This spring, the Washington State Historical Society is hosting the “Negro Motorist Green Book,” an exhibit developed by the Smithsonian Institution Traveling Exhibition Service highlighting travel for African American motorists during the time of segregation.  It’s a glimpse into the history, and the dangers, that faced African American drivers during the post-war rise of an American classic: the road trip.

Negro motorist Green Book From 1936 through the late 1960s, the Green Book provided African American travelers with critical information on restaurants, gas stations, department stores, accommodations, and other businesses available to them during the era of Jim Crow and “sundown towns.” (towns where Blacks were not allowed “after sundown”)

On April 9, the Black Heritage Society of Washington State, the organization that King County Metro previously worked with to develop bus shelters in the Central District , gathered at the Northwest African American Museum in Seattle for a special trip to the Green Book exhibit in Tacoma.

A trip to explore the past naturally requires a special vehicle, which Metro was happy to provide.

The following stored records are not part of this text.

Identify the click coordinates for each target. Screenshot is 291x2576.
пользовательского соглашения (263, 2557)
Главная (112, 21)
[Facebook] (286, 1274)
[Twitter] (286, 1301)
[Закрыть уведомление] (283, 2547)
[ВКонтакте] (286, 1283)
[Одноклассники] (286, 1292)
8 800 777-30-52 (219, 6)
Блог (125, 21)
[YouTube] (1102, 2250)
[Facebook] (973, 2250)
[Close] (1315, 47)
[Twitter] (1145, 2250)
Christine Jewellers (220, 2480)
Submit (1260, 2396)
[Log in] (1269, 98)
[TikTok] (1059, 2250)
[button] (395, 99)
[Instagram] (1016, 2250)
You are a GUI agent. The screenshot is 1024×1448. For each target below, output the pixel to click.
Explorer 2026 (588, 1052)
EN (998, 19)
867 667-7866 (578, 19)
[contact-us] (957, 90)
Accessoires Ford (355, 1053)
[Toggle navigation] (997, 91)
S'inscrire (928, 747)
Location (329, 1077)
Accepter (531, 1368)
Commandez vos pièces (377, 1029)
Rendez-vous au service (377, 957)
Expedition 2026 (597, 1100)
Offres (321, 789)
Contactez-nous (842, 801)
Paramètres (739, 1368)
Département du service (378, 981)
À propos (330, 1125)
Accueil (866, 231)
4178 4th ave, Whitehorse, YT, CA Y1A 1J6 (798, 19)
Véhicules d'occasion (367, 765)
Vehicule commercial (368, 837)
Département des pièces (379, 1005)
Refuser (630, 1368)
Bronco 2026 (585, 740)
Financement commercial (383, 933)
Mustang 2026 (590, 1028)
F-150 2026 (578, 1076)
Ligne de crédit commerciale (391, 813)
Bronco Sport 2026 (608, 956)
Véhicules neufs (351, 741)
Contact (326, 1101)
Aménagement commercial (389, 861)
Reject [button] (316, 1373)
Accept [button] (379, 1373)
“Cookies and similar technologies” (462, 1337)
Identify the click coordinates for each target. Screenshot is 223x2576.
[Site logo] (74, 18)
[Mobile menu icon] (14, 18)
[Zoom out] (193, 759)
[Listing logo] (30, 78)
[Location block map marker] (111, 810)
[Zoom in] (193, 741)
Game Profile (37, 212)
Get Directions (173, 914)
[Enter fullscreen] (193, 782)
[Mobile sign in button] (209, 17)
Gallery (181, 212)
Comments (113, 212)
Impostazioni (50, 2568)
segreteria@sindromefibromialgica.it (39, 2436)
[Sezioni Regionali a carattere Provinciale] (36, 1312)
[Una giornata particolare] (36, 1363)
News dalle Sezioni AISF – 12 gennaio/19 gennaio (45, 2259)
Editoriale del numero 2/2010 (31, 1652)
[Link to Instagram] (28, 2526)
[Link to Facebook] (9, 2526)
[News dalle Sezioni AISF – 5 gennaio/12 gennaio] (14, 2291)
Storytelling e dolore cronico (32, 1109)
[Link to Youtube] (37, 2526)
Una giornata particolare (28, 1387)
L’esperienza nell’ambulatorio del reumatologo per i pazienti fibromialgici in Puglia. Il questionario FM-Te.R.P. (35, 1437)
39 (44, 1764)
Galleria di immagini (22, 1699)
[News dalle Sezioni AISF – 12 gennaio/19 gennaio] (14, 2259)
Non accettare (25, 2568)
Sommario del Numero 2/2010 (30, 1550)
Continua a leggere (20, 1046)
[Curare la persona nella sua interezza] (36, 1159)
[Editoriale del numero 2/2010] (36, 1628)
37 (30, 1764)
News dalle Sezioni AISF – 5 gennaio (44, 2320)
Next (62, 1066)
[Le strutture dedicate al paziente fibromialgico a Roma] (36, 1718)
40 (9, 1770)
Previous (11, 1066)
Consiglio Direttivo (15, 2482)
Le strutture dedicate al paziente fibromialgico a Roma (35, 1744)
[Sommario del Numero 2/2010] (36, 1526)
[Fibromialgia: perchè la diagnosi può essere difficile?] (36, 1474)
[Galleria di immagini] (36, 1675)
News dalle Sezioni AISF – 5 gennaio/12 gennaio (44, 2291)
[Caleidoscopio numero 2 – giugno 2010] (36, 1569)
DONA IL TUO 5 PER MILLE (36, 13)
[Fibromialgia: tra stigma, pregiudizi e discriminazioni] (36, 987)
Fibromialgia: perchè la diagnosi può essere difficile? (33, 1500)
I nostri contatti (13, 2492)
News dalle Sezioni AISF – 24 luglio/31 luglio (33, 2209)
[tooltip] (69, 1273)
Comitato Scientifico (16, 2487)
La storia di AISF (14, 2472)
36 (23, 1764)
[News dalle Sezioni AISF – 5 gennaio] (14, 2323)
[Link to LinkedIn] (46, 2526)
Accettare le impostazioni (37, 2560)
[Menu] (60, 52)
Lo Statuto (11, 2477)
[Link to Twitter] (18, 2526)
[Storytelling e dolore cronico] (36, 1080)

The passengers rode to Tacoma with transit operator Robert L. Horton behind the wheel of a Metro coach wrapped in Black Lives Matter art. Horton is the artist who created the mural that is displayed on the coach!

BLM Artist Robert L. Horton
Transit operator Robert L. Horton standing in front of the coach wrapped in Black Lives Matter artwork he designed.

Metro sees this partnership as an important investment in our community, and a natural expression of our True North values, particularly as they relate to racial justice, mobility as a human right, leadership, and teamwork.  Recognizing this special opportunity to turn ideas into action, Metro was proud to offer this transport as a gift to the Black Heritage Society of Washington State.